Restaurateur tracks down, knocks out suspect in iPhone theft

SHARE Restaurateur tracks down, knocks out suspect in iPhone theft

As a former bouncer and martial arts master, Jason Chan has an eye out for people who look like trouble.

So on Thursday, when a man who seemed nervous walked into Juno, the restaurant he co-owns, Chan kept his eye on him. The man seemed too disheveled to be trying to get a table at the Michelin-recognized restaurant at 2638 N. Lincoln Ave.

“He had his jacket in his hand, and it was kind of cold out,” Chan said.

The man asked the bartender for a piece of paper and a pen, then he placed his jacket on the bar. He quickly grabbed it back and ran out of the restaurant as Chan watched.

Chan asked the customer closest to where the man had stood if he had his phone, which had been on the bar. Gary Wolske, a Juno regular, told Chan his iPhone 5 was missing.

Wolske went to the nearest police station to file a report.

Chan, on the other hand, went to get the phone back.

“I have a protective nature, I guess,” Chan said.

After checking the bars on either side of the restaurant, Chan got in his car and drove a few blocks, looking for the man, who was wearing a distinctively striped sweater.

He saw him walk into Lou Malnati’s Pizzeria at Wrightwood and Lincoln.

Chan pulled up in front of the pizzeria and confronted him as he tried to repeat his jacket ploy at the bar.

“We engaged with each other, and he tried to push me out of the way and run out,” Chan said. “I grabbed him and threw him into the door.”

While people watching the incident called police, Chan, who teaches a type of martial art called Shidokan, fought the man on the sidewalk.

“He was adversarial, [so I used] hand-to-hand combat techniques to make sure he was unconscious,” Chan said.

“I put him in a maneuver called an arm bar and told him I would break his arm if he tried to get away,” Chan said. The man kept fighting, so Chan knocked him out with a kick to the face and neutralized him until the police arrived a few minutes later.

When the man came to, Chan made him admit what he had done — and where the phone was — to the crowd that had gathered.

Police arrested Justin Ballog, 37, of the 5000 block of North California, who was charged with misdemeanor theft , according to a police spokeswoman.

Chan met Wolske at the police station after work and filed a complaint.

Chan said police told him that petty theft had increased recently in the area of bars and restaurants along Lincoln Avenue in Lincoln Park. The police spokeswoman declined to comment.

Chan said he has practiced and taught Shidokan for 19 years.
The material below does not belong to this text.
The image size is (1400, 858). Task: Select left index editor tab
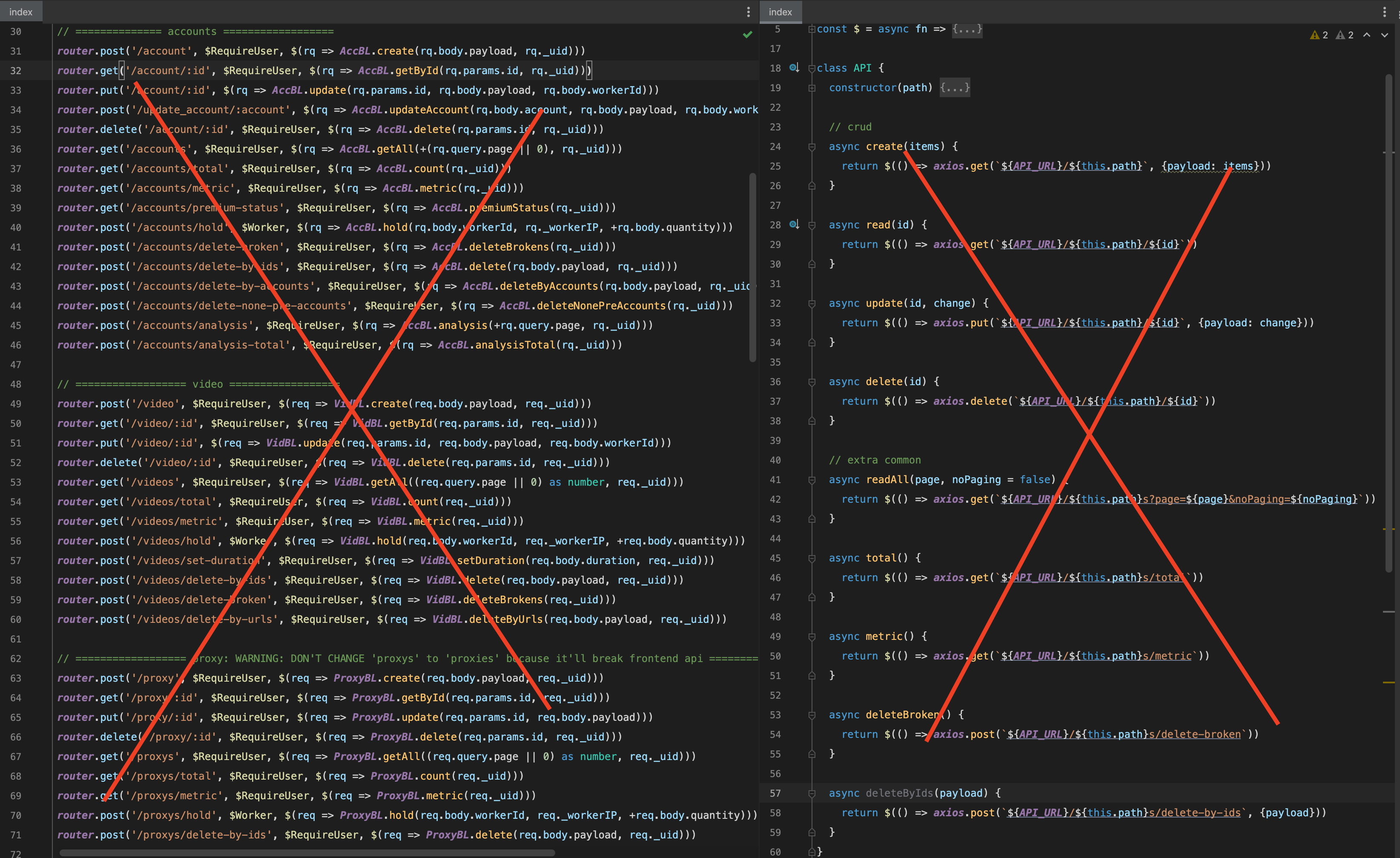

He said other than an incident earlier this year, he hasn’t used it outside the gym in more than a decade.

Wolske said he won’t be leaving his phone on the bar again — but he will go back to Juno, which got a Michelin Bib Gourmand rating just last week.

“It does send a message: This tough guy, Jason, and his neighbors are not going to allow this,” Wolske said.

Wolske sent Chan a bottle of 12-year-old, single-malt Glenlivet scotch on Friday to show his appreciation.

“He’s like the modern-day John Wayne, or Bruce Lee. . . . He takes it to heart: What’s right is right.”